純度、銘柄、希少性、為替、売買時の手数料まで含めて比較することが大切です。
購入時の確認ポイント
続いては、1/10オンスの商品を購入するときの確認ポイントを見ていきます。
品位と刻印の確認
金や銀の商品では、重量だけでなく品位の確認が欠かせません。
純金ならK24、999.9、fine goldなどの刻印が使われることがあり、表記方法は発行元や国によって異なります。
1/10オンスと書かれていても、純度が違えば含まれる純金量や素材価値は変わります。
たとえばK18のジュエリーは金の含有割合が75パーセントであり、同じ総重量でも純金の量は異なります。
重量、品位、純重量の三つをセットで確認すると、商品内容を正しく比較できます。
信頼できる販売先
貴金属の売買では、販売先の信頼性も重要な判断材料です。
会社情報、返品条件、真贋保証、鑑定書の有無、送料、支払い方法、買取対応などを事前に確認しましょう。
相場より極端に安い商品は、重量表記の読み違い、レプリカ、メッキ品、状態不良などの可能性も考えられます。

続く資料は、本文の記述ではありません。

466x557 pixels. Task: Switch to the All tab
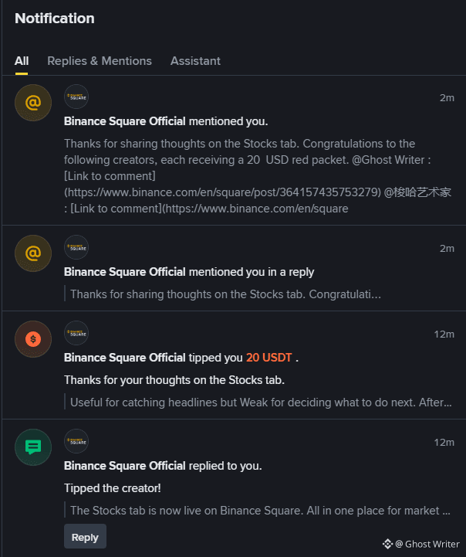click(x=22, y=61)
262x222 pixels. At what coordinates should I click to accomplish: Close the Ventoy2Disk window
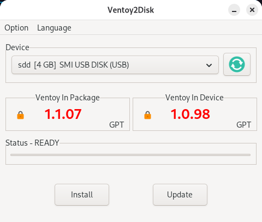(252, 10)
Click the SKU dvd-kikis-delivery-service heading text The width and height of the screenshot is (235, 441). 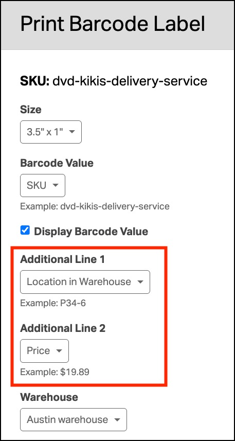point(114,81)
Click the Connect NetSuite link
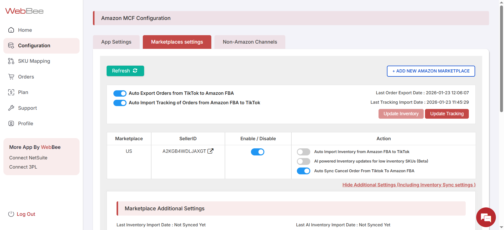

写真だけで判断せず、直径や厚み、発行国、年号、付属品まで記載されているかを確認すると安心です。
個人間取引ではとくに、純度や重量を客観的に裏付ける情報があるかを慎重に見極める必要があります。
保管と売却の準備
1/10オンスのコインは小さいため、紛失や傷に注意して保管する必要があります。
コインカプセルや専用ケースを使い、湿気、直射日光、急激な温度変化を避けると状態を保ちやすくなります。
素手で頻繁に触れると指紋や細かな傷が付くこともあるため、観賞時には手袋を使う方法もあります。
将来売却する可能性があるなら、購入証明書、鑑定書、ケース、付属品をまとめて保管しておくとよいでしょう。
コインの状態と付属品は、素材価値以外の評価にも影響する場合があります。
購入時には1/10オンスという重量表示だけで決めず、品位、純重量、総重量、販売先、付属品を確認しましょう。
小さな商品ほど情報を丁寧に照合することが、安心した取引につながります。
1/10オンス換算のまとめ
1/10オンスは、金や銀などの貴金属で使われるトロイオンスなら約3.11グラムです。
常用オンスでは約2.83グラムになるため、対象が貴金属なのか一般商品なのかを確認することが欠かせません。
金貨や地金では、1/10オンスが純金または純銀の含有量を示し、商品全体の重量と異なる場合もあります。
価格を計算するときは、グラム単価に約3.11034768グラムを掛ける方法が基本です。
ただし、実際の購入価格や買取価格にはプレミアム、手数料、為替、品位、希少性などが影響します。
1/10オンスは約3.11グラムという基準を押さえ、重量表示と品位をセットで確認すれば、コインや地金をより納得して比較できるでしょう。